What is accepted now, might not be accepted in 10 or 20 years from now....


----------



## Iceman (Jan 4, 2011)

Actually NO, it's really got nothing to do with hockey. But I can understand why you would think that it does. _"Iceman"_ was my call-name when I was in the _NAVY_. It was, LOL, before the movie. 


kostendorf said:


> now i understand the handel Iceman





foodpump said:


> --it's just that visible tats were not socially accepted.
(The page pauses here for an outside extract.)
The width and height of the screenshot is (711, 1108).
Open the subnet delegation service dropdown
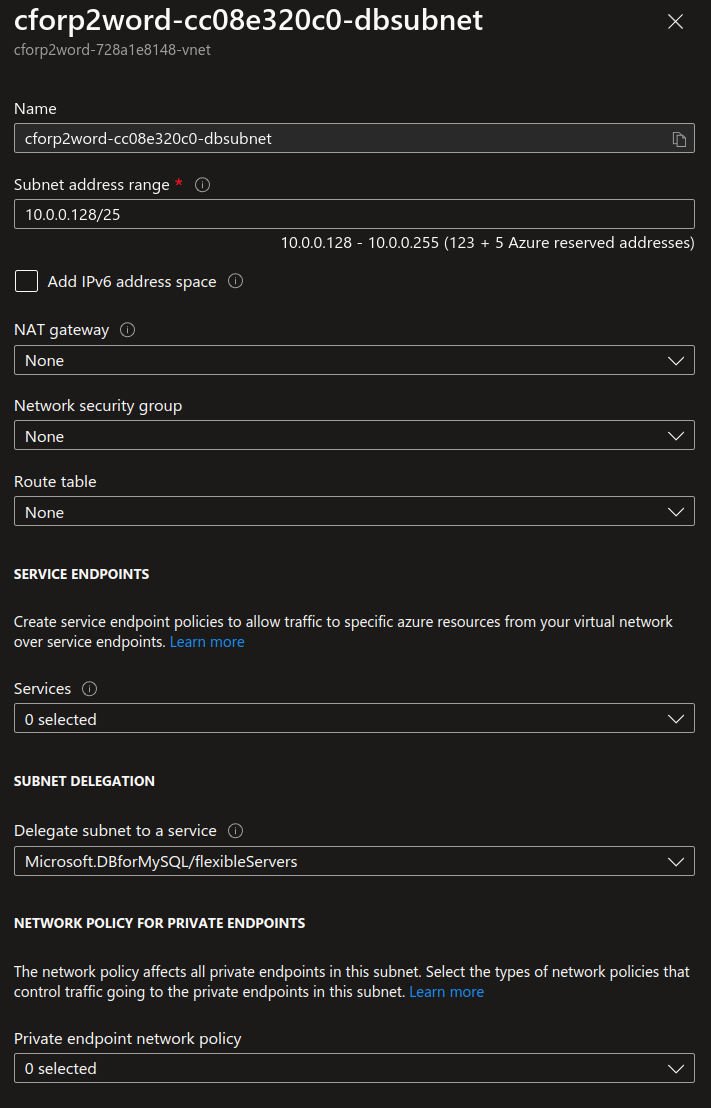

_"Socially accepted"_ is an interesting idea. It's accepted or not, depending on which side of the glass you are looking at it from, and the color of glass you are looking through. Because something is not acceptable to _You_, please do not think that you are speaking for all of society. Society is considerably elastic; bendy, stretchy, twisty and very flexible. The view of the world can be very different depending on from where you are looking.


----------



## petemccracken (Sep 18, 2008)

IceMan said:


> ..._"Socially accepted"_ is an interesting idea. It's accepted or not, depending on which side of the glass you are looking at it from, and the color of glass you are looking through. Because something is not acceptable to _You_, please do not think that you are speaking for all of society. Society is considerably elastic; bendy, stretchy, twisty and very flexible. The view of the world can be very different depending on from where you are looking.
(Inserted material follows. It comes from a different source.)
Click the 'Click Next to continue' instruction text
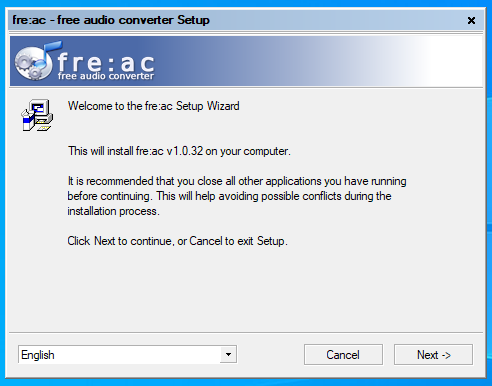 click(177, 241)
And in the food service game, the view of the majority of the customers sometimes overrides the views of the chef /img/vbsmilies/smilies/crazy.gif


----------



## Iceman (Jan 4, 2011)

Who's _"majority of customers"_?!? Just because the majority of _YOUR_ customers _maybe_ don't like tattoos, and _maybe_ some other chef's customers _might not_ like them doesn't mean anything whatsoever about the majority of customers somewhere else after that. Do you _actually go out and ask_ the _majority of your customers_ what they think about tattoos ... or do you leave them be, and project _your opinion_ on what you think they will feel?!? Just maybe they really don't care a rat's tail bit about whether their chef has any body art ... and are only concerned about how good the dish is that they will hopefully be enjoying, and then paying for.


----------



## foodpump (Oct 10, 2005)

IceMan said:


> _"Socially accepted"_ is an interesting idea. It's accepted or not, depending on which side of the glass you are looking at it from, and the color of glass you are looking through. Because something is not acceptable to _You_, please do not think that you are speaking for all of society. Society is considerably elastic; bendy, stretchy, twisty and very flexible. The view of the world can be very different depending on from where you are looking.
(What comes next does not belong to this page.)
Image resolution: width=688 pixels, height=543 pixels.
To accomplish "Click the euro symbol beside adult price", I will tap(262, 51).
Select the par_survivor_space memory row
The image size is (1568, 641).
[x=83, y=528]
Mmmm.. what was the Navy's opinion of visible tats? On officers?


----------



## squirrelrj (Feb 18, 2011)

foodpump said:


> Mmmm.. what was the Navy's opinion of visible tats? On officers?


Don't know about officers, but no tattoo's on head/neck/face in the Navy.


----------



## Iceman (Jan 4, 2011)

Hey Squirrel, 

Are you a armed forces veteran?  I don't think I could name more than a dozen guys I knew that didn't have a tattoo, officers included.  NO, I don't remember any neck or face tattoos, but lots of arms and chests.  Tattoos have nothing to do in any way with quality of work performed, or services provided.


----------



## foodpump (Oct 10, 2005)

Fair enough.  I don't think any employer--myself included--cares-or should care- about what's under normal working clothes.  It's the visible tats that are really concerning.


----------



## petemccracken (Sep 18, 2008)

foodpump said:


> Fair enough. I don't think any employer--myself included--cares-or should care- about what's under normal working clothes. It's the visible tats that are really concerning.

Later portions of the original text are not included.